WORK REQUIRED: Reproduce word for word, from the entries below, the line with "Viewport: 1482px width, 587px height.", the line with "Image resolution: width=1543", and every line between them, and nothing more.

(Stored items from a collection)

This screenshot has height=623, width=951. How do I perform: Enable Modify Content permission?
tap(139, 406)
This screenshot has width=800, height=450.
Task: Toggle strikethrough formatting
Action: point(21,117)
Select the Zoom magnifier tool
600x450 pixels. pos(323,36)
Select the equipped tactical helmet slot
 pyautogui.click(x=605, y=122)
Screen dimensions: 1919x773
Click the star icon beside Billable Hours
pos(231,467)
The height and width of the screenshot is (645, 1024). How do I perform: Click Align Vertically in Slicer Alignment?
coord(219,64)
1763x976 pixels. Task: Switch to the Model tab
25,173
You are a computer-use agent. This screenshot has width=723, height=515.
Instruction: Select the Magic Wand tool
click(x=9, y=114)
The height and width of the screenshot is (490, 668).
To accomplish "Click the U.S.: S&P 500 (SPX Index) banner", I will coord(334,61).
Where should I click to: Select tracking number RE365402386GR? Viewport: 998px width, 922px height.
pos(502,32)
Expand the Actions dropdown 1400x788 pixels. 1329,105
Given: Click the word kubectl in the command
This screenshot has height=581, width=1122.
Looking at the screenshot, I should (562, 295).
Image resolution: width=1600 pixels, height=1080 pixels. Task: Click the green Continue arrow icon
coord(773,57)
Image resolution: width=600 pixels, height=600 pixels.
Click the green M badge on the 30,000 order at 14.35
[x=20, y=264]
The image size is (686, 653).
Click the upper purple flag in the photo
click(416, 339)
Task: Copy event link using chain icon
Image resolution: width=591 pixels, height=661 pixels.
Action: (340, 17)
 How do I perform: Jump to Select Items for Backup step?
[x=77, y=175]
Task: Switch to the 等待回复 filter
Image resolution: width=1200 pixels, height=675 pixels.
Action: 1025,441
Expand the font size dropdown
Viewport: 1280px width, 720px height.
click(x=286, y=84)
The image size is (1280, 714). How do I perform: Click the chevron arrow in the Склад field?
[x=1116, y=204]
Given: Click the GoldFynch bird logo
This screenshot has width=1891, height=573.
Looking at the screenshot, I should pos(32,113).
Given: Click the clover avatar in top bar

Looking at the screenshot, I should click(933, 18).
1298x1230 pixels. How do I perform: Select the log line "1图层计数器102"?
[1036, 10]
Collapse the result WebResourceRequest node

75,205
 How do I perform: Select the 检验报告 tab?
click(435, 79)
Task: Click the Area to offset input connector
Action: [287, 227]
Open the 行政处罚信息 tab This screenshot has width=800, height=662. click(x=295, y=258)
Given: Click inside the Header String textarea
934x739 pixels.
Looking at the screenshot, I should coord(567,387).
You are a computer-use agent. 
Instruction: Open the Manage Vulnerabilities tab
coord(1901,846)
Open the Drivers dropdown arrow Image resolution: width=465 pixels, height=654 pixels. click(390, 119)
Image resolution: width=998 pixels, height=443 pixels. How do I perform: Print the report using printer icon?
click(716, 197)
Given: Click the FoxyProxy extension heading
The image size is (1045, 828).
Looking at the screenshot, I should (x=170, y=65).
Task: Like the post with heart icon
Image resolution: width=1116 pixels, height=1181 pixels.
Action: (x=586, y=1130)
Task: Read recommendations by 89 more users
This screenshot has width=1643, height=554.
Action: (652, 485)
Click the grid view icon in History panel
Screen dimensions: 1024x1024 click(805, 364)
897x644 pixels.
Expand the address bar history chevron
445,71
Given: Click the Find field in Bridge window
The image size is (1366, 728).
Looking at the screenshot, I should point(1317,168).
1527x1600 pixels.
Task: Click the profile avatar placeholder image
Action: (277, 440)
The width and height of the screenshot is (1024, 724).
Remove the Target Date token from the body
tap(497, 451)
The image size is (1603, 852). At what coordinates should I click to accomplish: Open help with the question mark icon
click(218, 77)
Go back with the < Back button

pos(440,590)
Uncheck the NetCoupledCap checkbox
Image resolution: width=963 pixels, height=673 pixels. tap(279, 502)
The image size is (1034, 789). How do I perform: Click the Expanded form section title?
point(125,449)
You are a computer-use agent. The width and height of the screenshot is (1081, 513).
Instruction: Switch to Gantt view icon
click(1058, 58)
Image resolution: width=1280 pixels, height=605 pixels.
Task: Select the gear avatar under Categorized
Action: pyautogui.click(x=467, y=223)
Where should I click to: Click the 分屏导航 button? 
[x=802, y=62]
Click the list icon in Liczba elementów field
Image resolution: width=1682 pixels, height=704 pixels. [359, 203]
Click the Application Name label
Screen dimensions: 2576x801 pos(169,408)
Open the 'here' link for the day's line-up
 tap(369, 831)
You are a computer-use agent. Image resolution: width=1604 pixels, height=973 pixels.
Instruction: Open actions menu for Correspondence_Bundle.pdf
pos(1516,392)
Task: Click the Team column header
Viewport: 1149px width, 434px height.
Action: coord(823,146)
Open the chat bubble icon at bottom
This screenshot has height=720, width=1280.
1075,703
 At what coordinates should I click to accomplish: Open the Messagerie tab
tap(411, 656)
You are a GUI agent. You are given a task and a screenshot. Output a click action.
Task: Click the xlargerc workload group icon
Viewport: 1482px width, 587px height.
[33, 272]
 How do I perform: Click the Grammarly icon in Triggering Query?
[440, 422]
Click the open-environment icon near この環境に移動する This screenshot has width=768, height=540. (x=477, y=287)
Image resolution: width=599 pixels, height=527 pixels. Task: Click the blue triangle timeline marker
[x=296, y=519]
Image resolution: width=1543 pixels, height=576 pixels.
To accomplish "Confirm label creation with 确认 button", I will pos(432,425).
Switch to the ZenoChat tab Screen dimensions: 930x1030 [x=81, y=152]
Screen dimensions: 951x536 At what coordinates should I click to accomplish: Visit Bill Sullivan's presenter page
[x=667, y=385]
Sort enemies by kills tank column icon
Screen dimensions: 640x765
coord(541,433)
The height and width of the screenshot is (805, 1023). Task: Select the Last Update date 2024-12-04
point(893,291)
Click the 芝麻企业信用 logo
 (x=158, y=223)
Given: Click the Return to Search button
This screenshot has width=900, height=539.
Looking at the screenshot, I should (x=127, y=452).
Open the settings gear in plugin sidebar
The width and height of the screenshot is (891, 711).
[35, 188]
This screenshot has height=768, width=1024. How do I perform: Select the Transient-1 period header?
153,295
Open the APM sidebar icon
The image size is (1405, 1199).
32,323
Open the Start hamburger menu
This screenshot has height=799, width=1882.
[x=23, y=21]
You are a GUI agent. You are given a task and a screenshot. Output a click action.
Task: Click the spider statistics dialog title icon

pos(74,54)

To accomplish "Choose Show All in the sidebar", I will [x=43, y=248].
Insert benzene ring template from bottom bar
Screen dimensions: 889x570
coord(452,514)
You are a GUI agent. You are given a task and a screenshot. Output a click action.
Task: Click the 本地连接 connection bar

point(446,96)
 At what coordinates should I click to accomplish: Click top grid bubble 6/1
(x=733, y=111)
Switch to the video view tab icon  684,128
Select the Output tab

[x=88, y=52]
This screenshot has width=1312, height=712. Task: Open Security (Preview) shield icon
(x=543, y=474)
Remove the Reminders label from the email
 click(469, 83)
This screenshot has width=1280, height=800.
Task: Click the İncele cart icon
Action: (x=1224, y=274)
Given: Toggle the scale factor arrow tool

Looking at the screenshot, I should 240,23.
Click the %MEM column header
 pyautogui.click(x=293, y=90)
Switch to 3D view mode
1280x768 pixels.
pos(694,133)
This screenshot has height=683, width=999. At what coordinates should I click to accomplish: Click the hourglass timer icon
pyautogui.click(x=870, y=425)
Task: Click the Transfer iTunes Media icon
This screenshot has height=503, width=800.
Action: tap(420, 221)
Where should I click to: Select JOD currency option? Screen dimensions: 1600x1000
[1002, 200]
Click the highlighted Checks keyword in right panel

SOLUTION TO THIS PROBLEM:
Viewport: 1482px width, 587px height.
[33, 272]
 How do I perform: Click the Grammarly icon in Triggering Query?
[440, 422]
Click the open-environment icon near この環境に移動する This screenshot has width=768, height=540. (x=477, y=287)
Image resolution: width=599 pixels, height=527 pixels. Task: Click the blue triangle timeline marker
[x=296, y=519]
Image resolution: width=1543 pixels, height=576 pixels.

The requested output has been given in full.